▸ WHAT IS EXPECTED: Write the records out once more, so that nothing differs from the original.

Content starts

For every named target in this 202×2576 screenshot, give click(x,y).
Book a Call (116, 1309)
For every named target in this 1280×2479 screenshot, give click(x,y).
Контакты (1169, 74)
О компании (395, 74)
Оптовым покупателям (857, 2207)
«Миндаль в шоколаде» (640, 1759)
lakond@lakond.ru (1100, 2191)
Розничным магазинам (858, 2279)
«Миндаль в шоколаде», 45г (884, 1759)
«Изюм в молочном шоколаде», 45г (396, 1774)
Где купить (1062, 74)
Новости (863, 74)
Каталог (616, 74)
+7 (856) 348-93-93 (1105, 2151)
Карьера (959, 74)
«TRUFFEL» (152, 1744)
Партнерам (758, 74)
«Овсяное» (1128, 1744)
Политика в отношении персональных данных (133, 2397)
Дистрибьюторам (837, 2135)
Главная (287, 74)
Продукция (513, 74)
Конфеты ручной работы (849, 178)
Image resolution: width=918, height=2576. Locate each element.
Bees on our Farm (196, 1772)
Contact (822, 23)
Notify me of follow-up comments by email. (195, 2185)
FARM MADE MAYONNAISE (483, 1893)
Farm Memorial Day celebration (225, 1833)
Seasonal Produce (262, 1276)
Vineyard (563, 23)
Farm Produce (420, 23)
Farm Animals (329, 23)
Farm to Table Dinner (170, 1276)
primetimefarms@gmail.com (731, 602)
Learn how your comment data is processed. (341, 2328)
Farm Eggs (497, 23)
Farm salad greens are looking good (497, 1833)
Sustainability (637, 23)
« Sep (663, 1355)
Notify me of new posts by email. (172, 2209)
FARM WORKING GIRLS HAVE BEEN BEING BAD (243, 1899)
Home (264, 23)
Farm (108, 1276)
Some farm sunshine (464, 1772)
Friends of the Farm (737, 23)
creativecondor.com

Content ends

▸ TASK RESPONSE:
For every named target in this 202×2576 screenshot, give click(x,y).
Book a Call (116, 1309)
For every named target in this 1280×2479 screenshot, give click(x,y).
Контакты (1169, 74)
О компании (395, 74)
Оптовым покупателям (857, 2207)
«Миндаль в шоколаде» (640, 1759)
lakond@lakond.ru (1100, 2191)
Розничным магазинам (858, 2279)
«Миндаль в шоколаде», 45г (884, 1759)
«Изюм в молочном шоколаде», 45г (396, 1774)
Где купить (1062, 74)
Новости (863, 74)
Каталог (616, 74)
+7 (856) 348-93-93 (1105, 2151)
Карьера (959, 74)
«TRUFFEL» (152, 1744)
Партнерам (758, 74)
«Овсяное» (1128, 1744)
Политика в отношении персональных данных (133, 2397)
Дистрибьюторам (837, 2135)
Главная (287, 74)
Продукция (513, 74)
Конфеты ручной работы (849, 178)
Image resolution: width=918, height=2576. Locate each element.
Bees on our Farm (196, 1772)
Contact (822, 23)
Notify me of follow-up comments by email. (195, 2185)
FARM MADE MAYONNAISE (483, 1893)
Farm Memorial Day celebration (225, 1833)
Seasonal Produce (262, 1276)
Vineyard (563, 23)
Farm Produce (420, 23)
Farm Animals (329, 23)
Farm to Table Dinner (170, 1276)
primetimefarms@gmail.com (731, 602)
Learn how your comment data is processed. (341, 2328)
Farm Eggs (497, 23)
Farm salad greens are looking good (497, 1833)
Sustainability (637, 23)
« Sep (663, 1355)
Notify me of new posts by email. (172, 2209)
FARM WORKING GIRLS HAVE BEEN BEING BAD (243, 1899)
Home (264, 23)
Farm (108, 1276)
Some farm sunshine (464, 1772)
Friends of the Farm (737, 23)
creativecondor.com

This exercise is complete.